## RECORDS SUPPLIED

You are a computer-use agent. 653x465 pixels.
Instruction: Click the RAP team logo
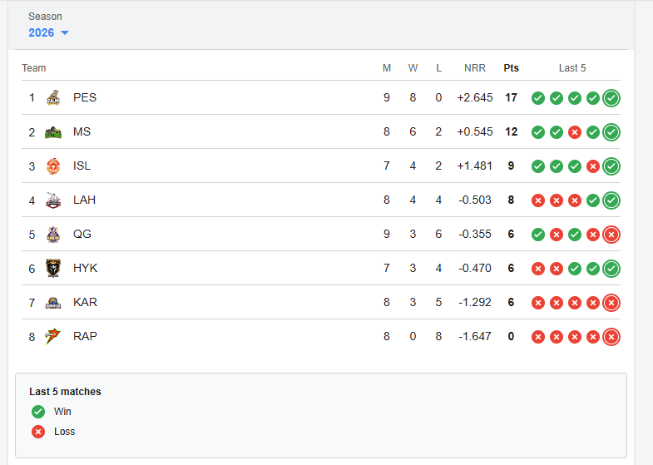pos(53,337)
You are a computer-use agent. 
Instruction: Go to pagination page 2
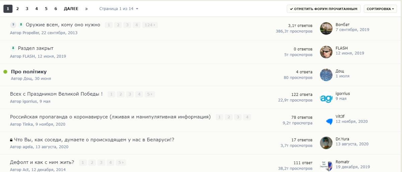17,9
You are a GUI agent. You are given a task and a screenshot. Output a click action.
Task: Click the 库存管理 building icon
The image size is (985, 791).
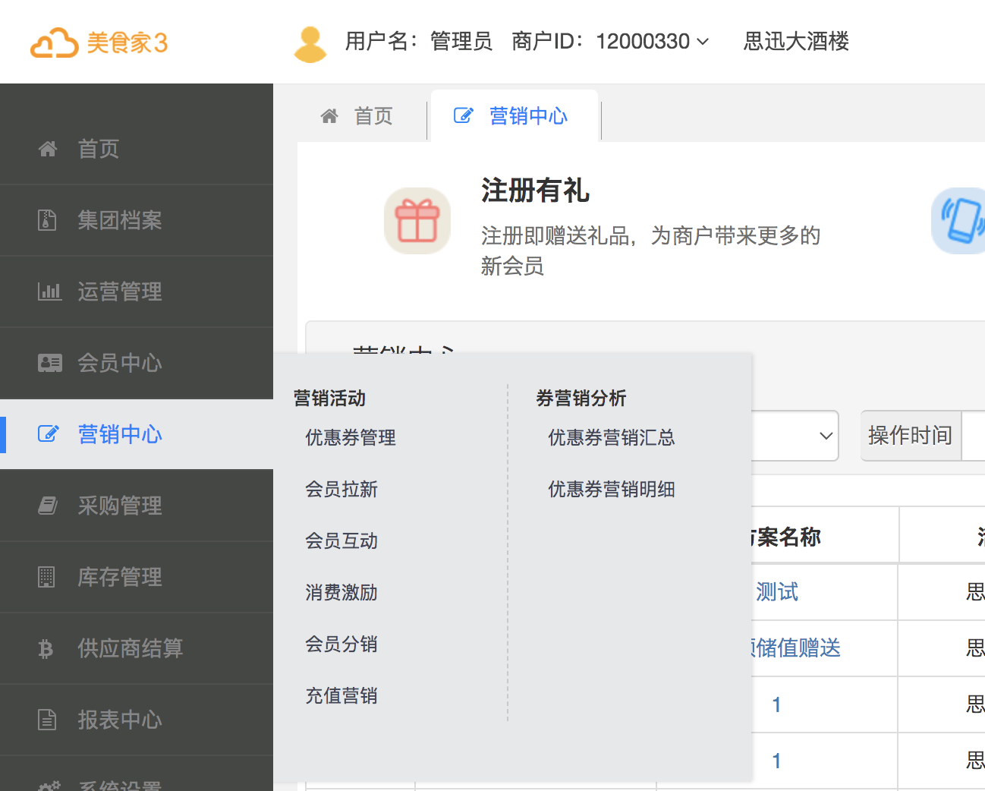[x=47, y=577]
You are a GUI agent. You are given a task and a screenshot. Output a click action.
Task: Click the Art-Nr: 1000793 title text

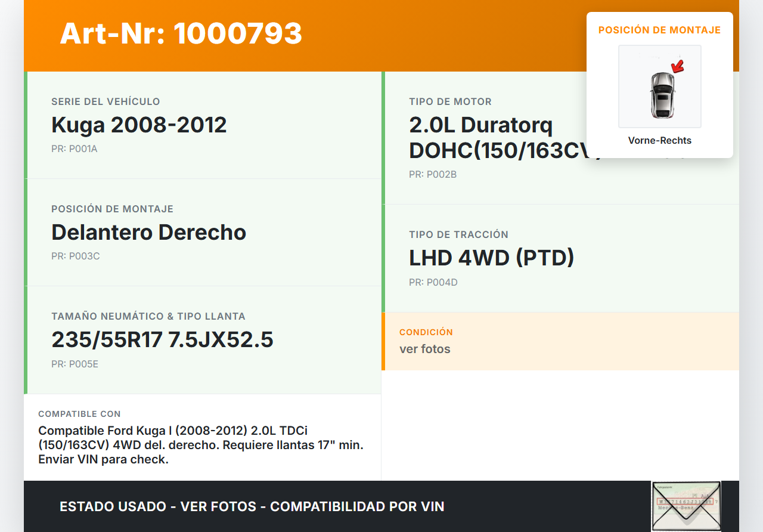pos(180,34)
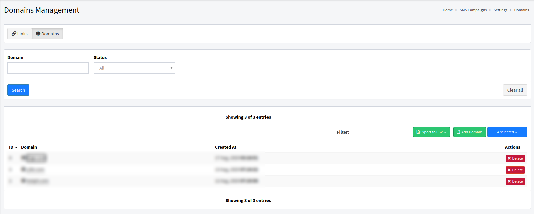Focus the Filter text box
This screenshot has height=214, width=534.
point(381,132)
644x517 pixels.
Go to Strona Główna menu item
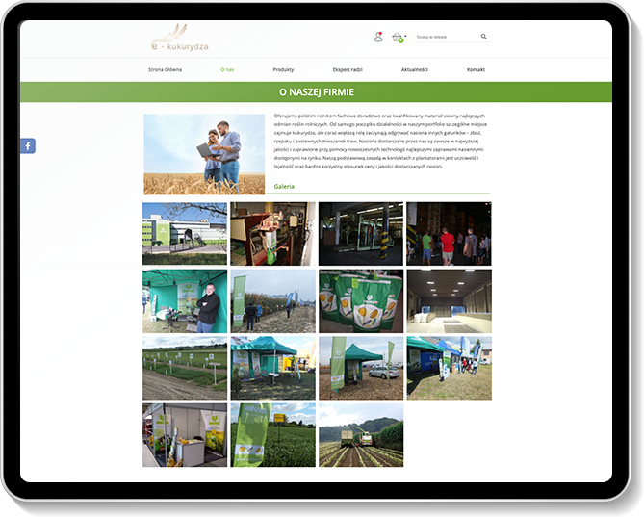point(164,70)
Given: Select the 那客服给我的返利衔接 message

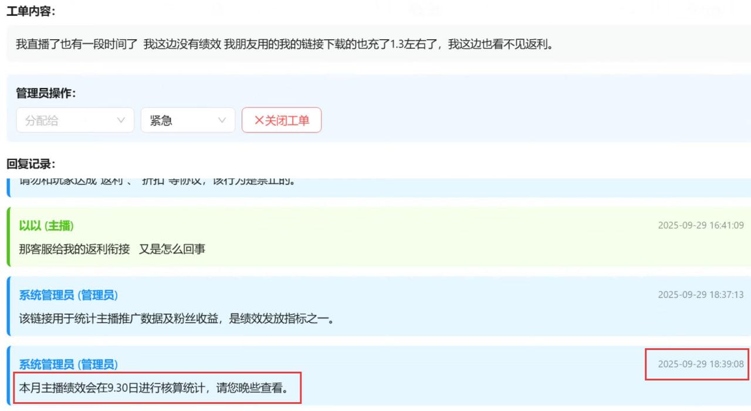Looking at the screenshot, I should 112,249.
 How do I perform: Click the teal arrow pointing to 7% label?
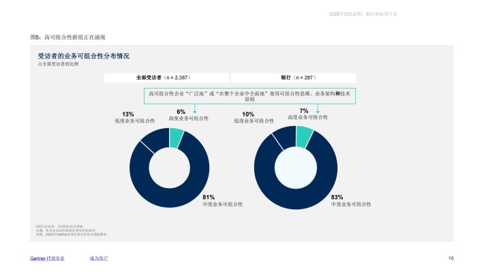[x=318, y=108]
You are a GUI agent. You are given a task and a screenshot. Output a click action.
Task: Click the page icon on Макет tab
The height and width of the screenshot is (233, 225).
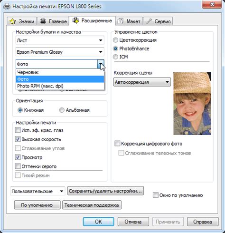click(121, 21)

---

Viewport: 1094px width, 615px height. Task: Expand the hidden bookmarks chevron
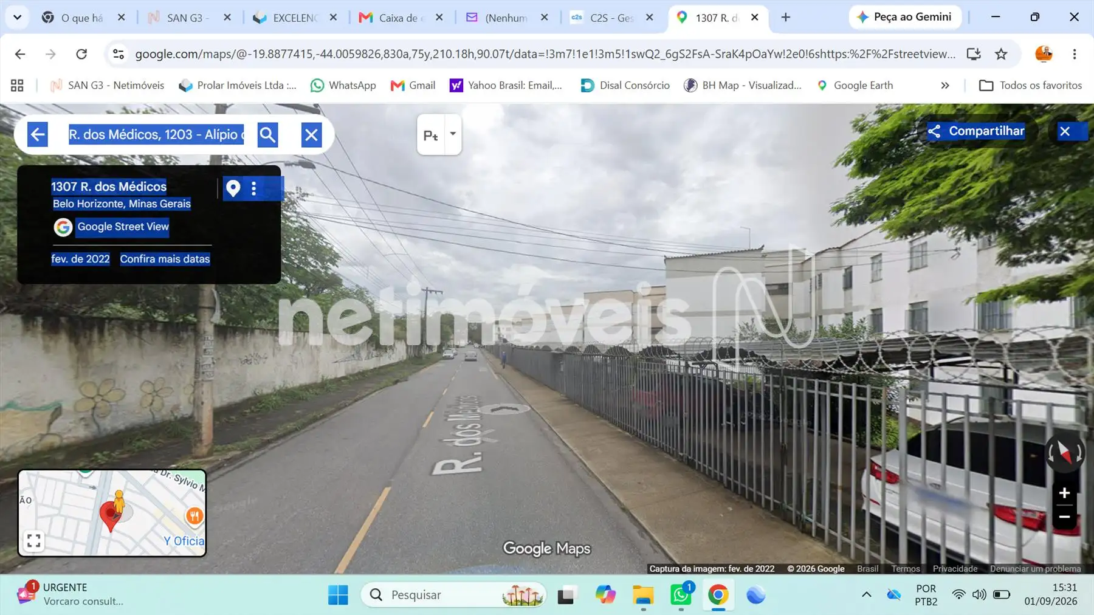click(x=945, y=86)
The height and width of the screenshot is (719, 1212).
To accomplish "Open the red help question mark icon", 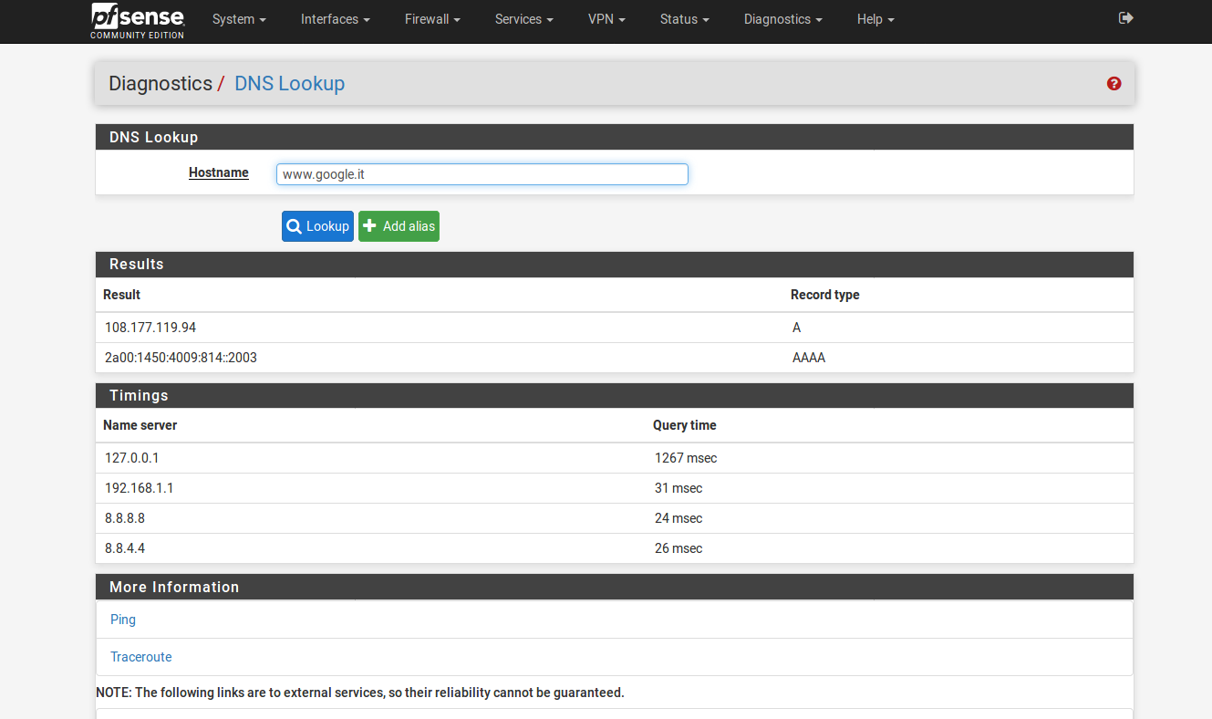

## TASK TO COMPLETE
All lines carrying the word "computer" must be copied from the data above.

## RESULT FOR THIS TASK
You are a computer-use agent. 653x465 pixels.
You are a computer-use agent. 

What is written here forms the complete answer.